ADAPTADOS Y DESADAPTADOS

-¿Las consultas que recibís tienen que ver con eso de la rapidez y de lo efímero?

-Imaginate que te secuestran marcianos, te llevan a Marte y te dicen: «la forma de vida acá es totalmente distinta a la de la Tierra». Entonces te tenés que acostumbrar, pero necesitás un tiempo. Cuando estás más o menos entendiendo la forma de vida de Marte, te vuelven a subir a otro plato volador, te llevan a Júpiter y te dicen que la forma de vivir ahí es totalmente distinta a la de Marte. Otra vez necesitás tiempo para acostumbrarte. Cuando lo lográs, te llevan a Neptuno. Así se vive en los tiempos de hoy. Los cambios son tan rápidos, que no terminamos de acostumbrarnos a una manera de vivir que ya viene otra. Ahora imagináte que no te llevan solamente a vos, sino a toda una sociedad, con los miembros más débiles incluidos. Algunos no van a estar a la altura que impone el ritmo. Esas personas van a ser las desadaptadas.

-¿Qué pasa cuando la relación amorosa incluye a una persona que no se adaptó y otra que logró amoldarse a la nueva coyuntura?

-Ahí es donde te encontrás con personas que dicen: «yo lo amo» o «yo la amo» y «ella o él me ama», pero «no podemos tener una relación sana». Porque con el amor solo, no alcanza. Hay que agregar otros atributos a la relación para que sea una digna de ser vivida. No es cierto que el amor todo lo puede. Si a la relación no le agregás buena comunicación, respeto, libertad, compañerismo, fidelidad, confianza, paciencia y pasión, va a ser una relación que no será digna de ser vivida.

-A lo mejor se confunde el amor pasional con otras formas de vincularse.

-La pasión es uno de los atributos del amor. Es la sal. Hace que eso que estás viviendo sea más rico. La sal potencia el sabor de la comida, la pasión hace lo mismo. Le da más sabor a lo que ya hay. Pero si lo que ya hay no está bueno, es una relación tóxica, disfuncional, sin bienestar, la pasión va a ser que esa relación tóxica sea más intensa. Nada más que eso.

PERMISOS INTERNOS

-¿Cuando se produce ese intercambio con el público que proponés al final de cada presentación, las consultas más frecuentes provienen de personas jóvenes, de mediana edad o adultos mayores?

-Las consultas en el teatro no tienen tanto que ver con quiénes son las personas a las que les preocupa más el amor. Creo que en todas las edades preocupa de la misma manera. Tiene más que ver con quién tiene más permiso interno para exponerse ante una pregunta pública. Y, generalmente, cuánto más grande sos, más permisos te das. Los jóvenes son más tímidos para preguntar. No es que no tengan dudas sobre el amor, pero tal vez preguntan menos porque no se quieren sentir tan expuestos.

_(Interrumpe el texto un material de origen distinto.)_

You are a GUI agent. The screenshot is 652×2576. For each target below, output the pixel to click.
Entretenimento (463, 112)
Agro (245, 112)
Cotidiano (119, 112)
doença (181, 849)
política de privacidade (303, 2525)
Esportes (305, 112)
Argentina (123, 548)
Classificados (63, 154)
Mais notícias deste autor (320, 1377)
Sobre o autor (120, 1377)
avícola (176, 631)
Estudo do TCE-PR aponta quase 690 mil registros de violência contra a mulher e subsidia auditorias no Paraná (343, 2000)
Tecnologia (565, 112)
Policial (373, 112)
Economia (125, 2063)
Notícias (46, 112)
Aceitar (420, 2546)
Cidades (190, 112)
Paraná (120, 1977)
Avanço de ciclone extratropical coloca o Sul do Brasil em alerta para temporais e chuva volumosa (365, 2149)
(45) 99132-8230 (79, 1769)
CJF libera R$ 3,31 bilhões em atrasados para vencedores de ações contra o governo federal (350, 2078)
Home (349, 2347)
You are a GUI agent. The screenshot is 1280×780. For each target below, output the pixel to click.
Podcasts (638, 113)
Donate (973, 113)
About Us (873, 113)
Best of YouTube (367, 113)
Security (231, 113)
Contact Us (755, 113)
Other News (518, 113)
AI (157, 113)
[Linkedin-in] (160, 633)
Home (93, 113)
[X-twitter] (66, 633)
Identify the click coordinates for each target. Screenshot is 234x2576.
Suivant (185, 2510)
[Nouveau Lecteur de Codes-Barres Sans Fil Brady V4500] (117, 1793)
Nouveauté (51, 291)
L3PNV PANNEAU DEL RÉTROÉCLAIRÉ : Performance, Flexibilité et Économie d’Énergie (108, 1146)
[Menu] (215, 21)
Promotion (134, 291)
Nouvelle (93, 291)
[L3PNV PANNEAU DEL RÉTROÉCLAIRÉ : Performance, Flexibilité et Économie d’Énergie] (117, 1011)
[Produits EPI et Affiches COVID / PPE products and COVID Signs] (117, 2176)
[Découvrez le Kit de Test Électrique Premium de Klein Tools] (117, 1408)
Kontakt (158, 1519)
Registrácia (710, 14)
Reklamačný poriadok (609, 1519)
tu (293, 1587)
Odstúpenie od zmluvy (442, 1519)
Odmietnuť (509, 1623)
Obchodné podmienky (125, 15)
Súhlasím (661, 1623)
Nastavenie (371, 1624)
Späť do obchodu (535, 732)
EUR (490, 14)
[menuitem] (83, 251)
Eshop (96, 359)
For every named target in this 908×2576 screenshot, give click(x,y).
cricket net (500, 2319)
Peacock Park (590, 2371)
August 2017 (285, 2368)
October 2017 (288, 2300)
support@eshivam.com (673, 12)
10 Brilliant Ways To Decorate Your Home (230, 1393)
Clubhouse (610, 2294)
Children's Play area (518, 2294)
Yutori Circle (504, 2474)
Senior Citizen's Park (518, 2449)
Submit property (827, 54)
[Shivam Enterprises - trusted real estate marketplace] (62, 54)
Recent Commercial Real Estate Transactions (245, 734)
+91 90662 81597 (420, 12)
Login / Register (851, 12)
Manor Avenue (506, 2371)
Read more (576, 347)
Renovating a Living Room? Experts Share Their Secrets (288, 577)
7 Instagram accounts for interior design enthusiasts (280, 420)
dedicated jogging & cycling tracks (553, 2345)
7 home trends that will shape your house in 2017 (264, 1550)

-¿Esa interacción te sirve para nutrir tus espectáculos?

-Cuando termina el espectáculo nos miramos con la productora y decimos «lindo público». O no. Eso no tiene que ver con la fuerza con la que aplaude, sino con la interacción que propone. El público más lindo es aquel que levanta la mano, pregunta, coincide, interactúa. Eso hace que el espectáculo sea diametralmente distinto al que se produce cuando hay un público que no participa.

PERFIL

Gabriel Alejandro Cartañá nació en Venezuela en 1970. Hijo de padre cubano y madre argentina, vive en Argentina desde los tres años de edad. Es Licenciado en Psicología Clínica, Perito Forense del Poder Judicial en los fueros penales, civiles y de familia, y docente universitario.

Escribió tres unipersonales para teatro («Cuando la Terapia no Alcanza», «Cuando lo Simple se Hace Difícil», «Qué Digo Cuando te Digo Te Amo»). Trabaja en radio como columnista (Radio Continental, Radio Pop y Radio Rock & Pop) y en televisión (Canal 9 «Bendita TV», Canal 13 «Ojos que no Ven», Canal Telefe «Despedida de Solteros»). Sus hobbies son la escalada, el buceo y el paracaidismo.